The task: Nothing in the data may be altered; copy it all exactly.

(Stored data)
Segment Open

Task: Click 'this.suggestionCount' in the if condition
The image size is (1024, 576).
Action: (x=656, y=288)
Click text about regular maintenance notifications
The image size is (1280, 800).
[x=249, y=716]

Segment Closed

Expected answer:
Task: Click 'this.suggestionCount' in the if condition
The image size is (1024, 576).
Action: (x=656, y=288)
Click text about regular maintenance notifications
The image size is (1280, 800).
[x=249, y=716]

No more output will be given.